Casting Defect Detection Method Based on Multi Model Cascade and Binocular Vision

ZHANG Shi-jun1, JIN Zhen-lin1,2   

  1. 1. Institute of Mechanical Engineering, Yanshan University, Qinhuangdao 066004;
    2. Heavy-duty Intelligent Manufacturing Equipment Innovation Center of Hebei Province, Yanshan University, Qinhuangdao 066004
  • Received:2021-03-01 Revised:2021-07-23 Online:2022-03-05 Published:2022-04-28

摘要: 为了解决铸件表面缺陷检测以及缺陷位置的三维定位问题,采用双目视觉系统获得图像,依靠三角测量法获得点云数据,基于正态分布变换配准方法实现工件的三维定位。通过多模型级联解决少样本和样本比例失衡情况下的表面缺陷检测,结合无监督模型的编码解码方式,依靠正样本训练获得对缺陷图像进行修复的网络模型,将修复后的图像与原始图像进行差异分析获得缺陷位置;使用MASK-RCNN模型进行监督模型训练,获得一体化检测分割模型,直接定位缺陷位置及类别。此外还将运动机构的物理坐标系、双目成像的工件坐标系以及平面图像的坐标进行换算,得到多个坐标系的转换关系,实现了平面缺陷的位置信息映射到三维工件的空间中。实验表明提出的双目视觉系统在工件成像以及检测方面具有良好的效果。

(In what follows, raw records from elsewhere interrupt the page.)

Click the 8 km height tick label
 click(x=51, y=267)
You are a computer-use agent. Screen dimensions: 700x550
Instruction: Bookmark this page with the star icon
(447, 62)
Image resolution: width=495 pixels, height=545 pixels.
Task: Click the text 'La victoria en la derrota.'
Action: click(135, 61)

关键词: 双目视觉, 深度学习, 缺陷检测, 多模型级联

Abstract: In order to realize the surface defect detection and three-dimensional location of casting defects, we obtain the image by binocular vision system, obtain the point cloud data by triangulation method, and normal distribution transformation registration method is used to realize the three-dimensional positioning of the workpiece. Multi model cascading is used to solve the surface defect detection under the condition of few samples and unbalanced sample proportion. Combined with the coding and decoding method of unsupervised model, the network model of defect image repair is obtained by positive sample training, and the defect location is obtained by difference analysis between the repaired image and the original image; the supervised model training is carried out by MASK-RCNN model, and the integration is obtained detect the segmentation model and locate the defect location and category directly. In addition, the physical coordinate system of the moving mechanism, the workpiece coordinate system of binocular imaging and the coordinate of the plane image are converted to obtain the conversion relationship of multiple coordinate systems, and the position information of the plane defect is mapped to the space of the three-dimensional workpiece. Experiments show that this system has good effect in workpiece imaging and detection.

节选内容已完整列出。